Records for the exercise:
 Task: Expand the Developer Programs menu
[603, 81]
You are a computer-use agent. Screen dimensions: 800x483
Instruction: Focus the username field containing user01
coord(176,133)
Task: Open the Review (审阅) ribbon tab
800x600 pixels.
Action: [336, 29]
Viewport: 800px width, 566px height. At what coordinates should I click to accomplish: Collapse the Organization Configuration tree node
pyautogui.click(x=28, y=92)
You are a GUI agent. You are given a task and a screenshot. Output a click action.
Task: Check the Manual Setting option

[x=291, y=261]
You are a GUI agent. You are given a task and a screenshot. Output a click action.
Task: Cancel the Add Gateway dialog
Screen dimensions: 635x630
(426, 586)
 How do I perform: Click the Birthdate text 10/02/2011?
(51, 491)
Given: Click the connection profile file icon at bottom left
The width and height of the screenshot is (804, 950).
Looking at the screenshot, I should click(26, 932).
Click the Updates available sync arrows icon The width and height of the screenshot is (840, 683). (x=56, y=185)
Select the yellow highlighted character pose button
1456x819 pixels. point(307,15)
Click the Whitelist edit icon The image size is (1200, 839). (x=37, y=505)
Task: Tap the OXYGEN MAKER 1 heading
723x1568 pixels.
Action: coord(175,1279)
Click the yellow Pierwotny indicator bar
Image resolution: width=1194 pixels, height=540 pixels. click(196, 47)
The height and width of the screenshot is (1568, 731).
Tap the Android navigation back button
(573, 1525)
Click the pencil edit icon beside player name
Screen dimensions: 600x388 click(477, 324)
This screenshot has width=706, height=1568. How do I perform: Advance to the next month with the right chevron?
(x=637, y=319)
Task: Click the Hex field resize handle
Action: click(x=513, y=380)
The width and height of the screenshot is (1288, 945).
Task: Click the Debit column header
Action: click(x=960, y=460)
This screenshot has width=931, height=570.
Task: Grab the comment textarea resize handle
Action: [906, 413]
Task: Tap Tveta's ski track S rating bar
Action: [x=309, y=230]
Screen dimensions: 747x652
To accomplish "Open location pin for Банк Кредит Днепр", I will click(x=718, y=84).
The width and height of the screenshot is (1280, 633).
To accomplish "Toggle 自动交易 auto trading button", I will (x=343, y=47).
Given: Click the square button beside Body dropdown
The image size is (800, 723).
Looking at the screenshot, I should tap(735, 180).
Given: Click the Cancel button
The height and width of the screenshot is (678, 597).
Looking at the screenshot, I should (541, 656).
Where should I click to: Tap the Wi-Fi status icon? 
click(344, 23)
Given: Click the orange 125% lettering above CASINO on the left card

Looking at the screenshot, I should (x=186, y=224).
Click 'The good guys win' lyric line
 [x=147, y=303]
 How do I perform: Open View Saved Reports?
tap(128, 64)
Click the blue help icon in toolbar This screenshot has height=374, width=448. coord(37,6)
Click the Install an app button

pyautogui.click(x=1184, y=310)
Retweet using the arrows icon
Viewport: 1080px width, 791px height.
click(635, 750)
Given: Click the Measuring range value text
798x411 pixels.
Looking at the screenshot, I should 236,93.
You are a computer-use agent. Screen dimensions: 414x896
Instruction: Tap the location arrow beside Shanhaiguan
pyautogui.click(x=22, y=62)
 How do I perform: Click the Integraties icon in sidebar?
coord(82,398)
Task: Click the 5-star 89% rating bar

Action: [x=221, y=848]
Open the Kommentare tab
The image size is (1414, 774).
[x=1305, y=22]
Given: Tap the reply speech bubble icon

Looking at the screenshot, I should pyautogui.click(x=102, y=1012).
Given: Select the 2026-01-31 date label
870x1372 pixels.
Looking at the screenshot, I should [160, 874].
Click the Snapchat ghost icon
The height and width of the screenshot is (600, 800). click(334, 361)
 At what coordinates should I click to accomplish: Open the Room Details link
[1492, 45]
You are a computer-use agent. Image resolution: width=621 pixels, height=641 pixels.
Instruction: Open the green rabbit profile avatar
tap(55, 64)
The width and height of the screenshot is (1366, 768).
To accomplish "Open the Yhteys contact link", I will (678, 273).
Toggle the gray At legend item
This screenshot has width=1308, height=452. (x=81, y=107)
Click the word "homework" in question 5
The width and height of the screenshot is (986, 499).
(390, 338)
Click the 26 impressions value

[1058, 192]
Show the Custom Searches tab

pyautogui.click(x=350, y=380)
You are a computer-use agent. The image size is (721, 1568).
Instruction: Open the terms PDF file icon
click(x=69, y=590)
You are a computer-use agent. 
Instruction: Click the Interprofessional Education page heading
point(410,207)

Assignment: Write out the lines of the listing from the one with "Click the 26 impressions value" to the very end, inclusive, exactly as they appear and with nothing added.

Problem solution:
Click the 26 impressions value

[1058, 192]
Show the Custom Searches tab

pyautogui.click(x=350, y=380)
You are a computer-use agent. The image size is (721, 1568).
Instruction: Open the terms PDF file icon
click(x=69, y=590)
You are a computer-use agent. 
Instruction: Click the Interprofessional Education page heading
point(410,207)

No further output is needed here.